Saturday, December 8, 2012
Snowflakes
Cutting paper snowflakes can make young children into magicians and grandmas into little girls again. There is mystery involved in the folding, choosing just the right place to cut, and carefully trimming little triangles and curves and slashes. But there is wonder in the unfolding! Much like the real ones, no two snowflakes turn out exactly the same. I have never lost that sense of expectation and trying to imagine how this one is going to turn out.
Forty-nine years ago Joe and I celebrated our first Christmas as a married couple. That December found us far from our Texas family and friends, in Corvallis, Oregon. The original plan for Joe to enter graduate school there had been delayed. In the meantime, he did any odd job available, including painting houses. I worked as a nurse in a busy pediatric practice within walking distance of our apartment. One of our doctors had a farm outside of town where we were invited to come cut a Christmas tree. We tramped around the hillside brushing away blackberry vines to find a perfect small Grant pine. Its symmetrical, graceful branches had wide spaces that were perfect for decorating. But we were beginning our home and our traditions. We had no old familiar ornaments to unbox and remember. We also had no extra money in the budget for buying same. So we hung a few candy canes, made some string balls from twine and starch and balloons, and carefully cut lacy snowflakes. That year I knitted my new husband a green sweater with sleeves twice as long as his arms. He painted a tiny recipe box for me and pasted "Good Things You Can Fix" on top.

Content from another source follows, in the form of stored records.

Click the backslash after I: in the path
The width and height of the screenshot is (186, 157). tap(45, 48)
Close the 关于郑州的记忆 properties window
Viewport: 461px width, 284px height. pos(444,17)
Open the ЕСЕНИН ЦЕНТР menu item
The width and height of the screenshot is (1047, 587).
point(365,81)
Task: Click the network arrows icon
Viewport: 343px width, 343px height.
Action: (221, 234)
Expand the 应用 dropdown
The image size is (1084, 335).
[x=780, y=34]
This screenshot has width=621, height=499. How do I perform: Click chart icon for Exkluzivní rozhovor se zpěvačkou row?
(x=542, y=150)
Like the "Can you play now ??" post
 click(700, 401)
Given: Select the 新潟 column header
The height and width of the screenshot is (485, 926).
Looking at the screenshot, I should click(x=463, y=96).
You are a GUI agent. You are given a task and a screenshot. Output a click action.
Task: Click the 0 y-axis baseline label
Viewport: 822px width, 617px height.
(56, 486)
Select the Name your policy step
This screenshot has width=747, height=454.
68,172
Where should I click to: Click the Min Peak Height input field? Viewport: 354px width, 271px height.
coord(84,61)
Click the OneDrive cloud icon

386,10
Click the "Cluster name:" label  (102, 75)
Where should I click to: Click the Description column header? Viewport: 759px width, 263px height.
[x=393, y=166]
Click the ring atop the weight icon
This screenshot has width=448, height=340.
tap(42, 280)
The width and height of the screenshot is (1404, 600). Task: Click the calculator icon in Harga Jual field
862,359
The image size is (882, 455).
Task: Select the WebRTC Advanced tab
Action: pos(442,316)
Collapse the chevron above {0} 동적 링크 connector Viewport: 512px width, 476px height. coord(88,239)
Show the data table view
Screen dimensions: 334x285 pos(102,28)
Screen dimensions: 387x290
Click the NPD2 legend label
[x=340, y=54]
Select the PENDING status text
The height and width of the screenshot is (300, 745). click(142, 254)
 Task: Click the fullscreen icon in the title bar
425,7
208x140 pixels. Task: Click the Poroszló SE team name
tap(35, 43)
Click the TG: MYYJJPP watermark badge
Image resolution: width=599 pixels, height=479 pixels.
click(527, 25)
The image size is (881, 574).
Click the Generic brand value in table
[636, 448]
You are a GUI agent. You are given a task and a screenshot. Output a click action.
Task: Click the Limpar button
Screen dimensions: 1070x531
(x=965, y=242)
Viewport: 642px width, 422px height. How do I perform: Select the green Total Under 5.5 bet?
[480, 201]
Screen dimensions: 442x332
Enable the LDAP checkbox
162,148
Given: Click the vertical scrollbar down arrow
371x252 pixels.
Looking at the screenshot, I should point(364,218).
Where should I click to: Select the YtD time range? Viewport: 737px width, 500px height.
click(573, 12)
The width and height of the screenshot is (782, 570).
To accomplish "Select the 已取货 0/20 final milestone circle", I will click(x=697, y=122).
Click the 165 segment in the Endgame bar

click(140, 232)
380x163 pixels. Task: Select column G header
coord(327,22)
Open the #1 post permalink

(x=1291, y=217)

The photograph is the few snowflakes that remain after all these years. I framed them last year for a gift for Joe. This year we will remember our 1964 snowflakes when we make paper snowflakes with our grandchildren. If you have never cut a snowflake, try this project. You will agree with Charles Dickens - "It is good to be children sometimes, and never better than at Christmas, when its mighty Founder was a child himself."